Del otro está el tema sanitario que obliga a enterrar a las miles de personas fallecidas, cuyos cuerpos siguen apilados en la calle. Según el presidente René Préval, ya han sido sepultados 7.000 cadáveres, pero quedan todavía muchos más. Un estimativo de la Cruz Roja habló ayer de 45.000 decesos, una cifra descomunal en un país de 9 millones de habitantes.
Como si lo anterior fuera poco, también hay que añadir el reto que representan los damnificados. Se calcula que unos tres millones de personas quedaron sin techo y sin medios de subsistencia, por lo menos en el corto plazo.
Proteger a los haitianos de las inclemencias del tiempo y desarrollar los sistemas para alimentar a los sobrevivientes es un trabajo enorme para cualquier gobierno y más todavía para uno que quedó prácticamente desmantelado con el sismo.
Por último queda un reto descomunal. Este es el de asegurar que los fondos de la reconstrucción existan y que ésta tenga lugar evitando los errores del pasado y las prácticas corruptas de los funcionarios venales.

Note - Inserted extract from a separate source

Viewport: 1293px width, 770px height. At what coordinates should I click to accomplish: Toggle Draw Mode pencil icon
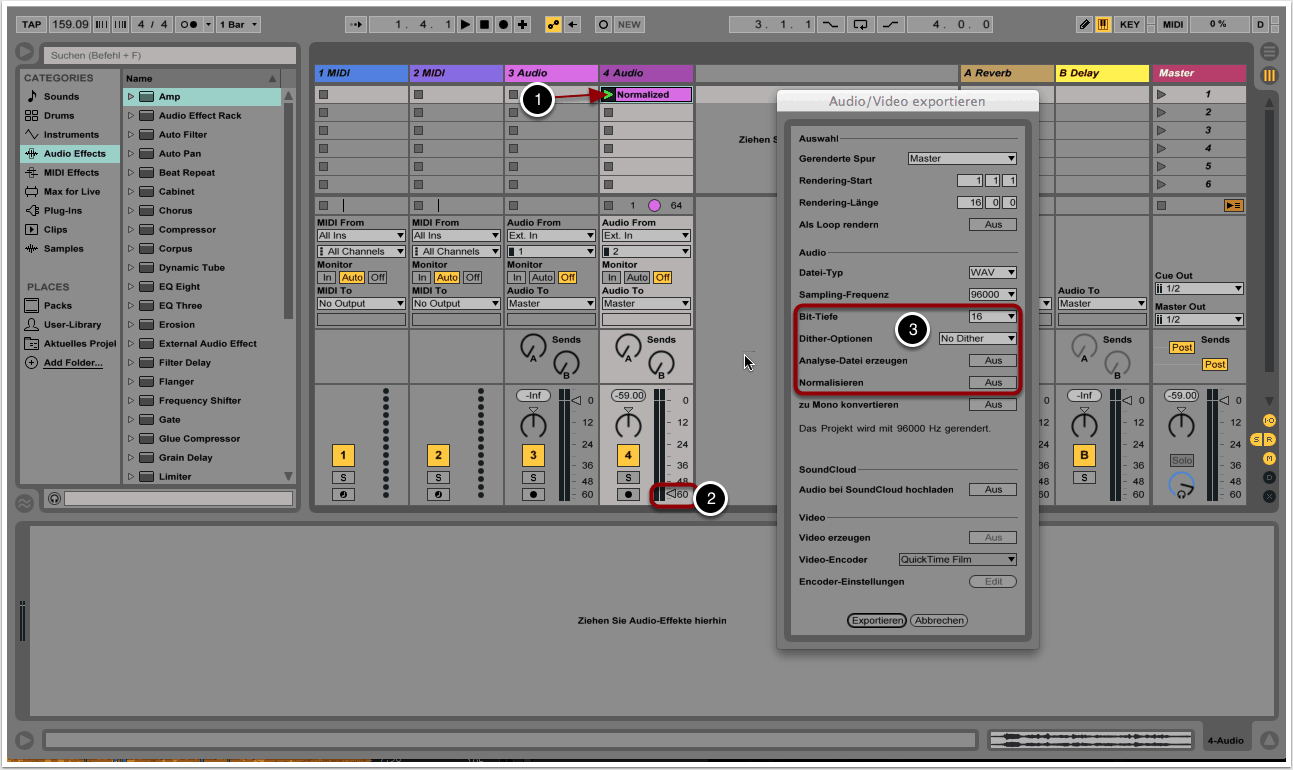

Para que ello ocurra, resulta indispensable que la comunidad internacional, sin duda conmovida por lo ocurrido, entienda que se requieren programas de largo plazo.
Dicho de otra manera, aparte de frazadas, carpas y comida, es indispensable la buena administración. De lo contrario, al embate de la naturaleza se puede sumar el de la incapacidad de los gobernantes de darle a su pueblo las respuestas que una tragedia de esta magnitud merece.